Autism Spectrum Disorder, commonly generalized as autism, is a complex mental condition caused by gene changes or mutations, and “a combination of autism risk genes and environmental factors” that essentially end up influencing how the brain develops in the early years, according to Autism Speaks, a nonprofit organization that funds autism research. It affects a person’s social interaction skills, communication skills and behavior, and is characterized in varying degrees. Signs of autism usually appear between 2 and 3 years old, and it is a condition that will stay in a person’s life, no matter how old they get.

“Everybody thinks of kids and say, ‘Oh, we want to help kids,’ but kids grow up, and they still need services,” said Tamara Bills, program director for the Tucson Alliance for Autism. “The misconception is they grow up and everybody is ‘Rain Man.’ It’s not like that.”

The non-profit Tucson Alliance for Autism focuses on services regardless of age — from programs for children to support groups for families and parents of people with autism. Bills said a “big need” in the autism community is having programs and services that will cater to adults with varying degrees of autism.

“Since it’s a spectrum, you have everything from nonverbal, real low functioning, like they need help bathing, eating, going to the toilet, dressing,” Bills said. “It definitely runs the gamut, too. You’ve got folks who are high-functioning who maybe just need some classes in social skills. What we try and and do is be the clearing house for those resources.”

According to a National Autistic Society study, 92 percent of parents of adults with autism are worried about what will happen in the future, when services aren’t as available. Clark said homes such as Echoing Hope Ranch have a high importance in the autism community.

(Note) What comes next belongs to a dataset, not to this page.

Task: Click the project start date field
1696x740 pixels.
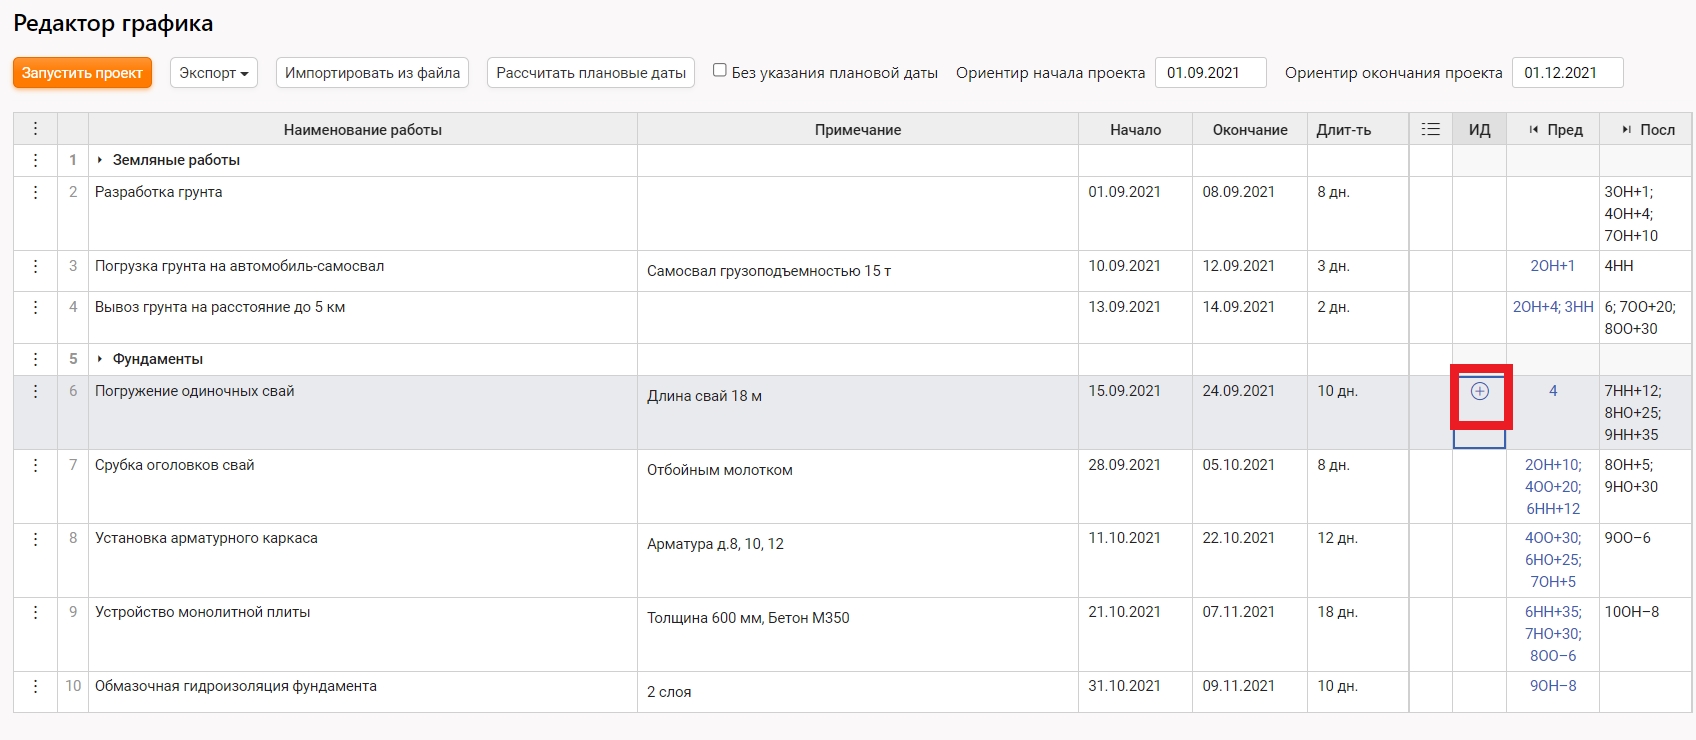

“It’s teaching them independent living; it’s teaching them how to be adults,” Clark said, “whereas other services are more hands-on in the way that they do everything for (the autistic residents), and they are left feeling like they’re children even though they’re all grown adults.”

“What I’ve noticed with autism, in general, is kind of like how everybody sees a movie differently,” Clark added. “(Autistics) still go through the general things that everybody else does growing up — going into adulthood and learning how to work in the world as an adult — but they just see it and go through it differently. It’s just trying to adapt and grow with the change in services or the change in their home.”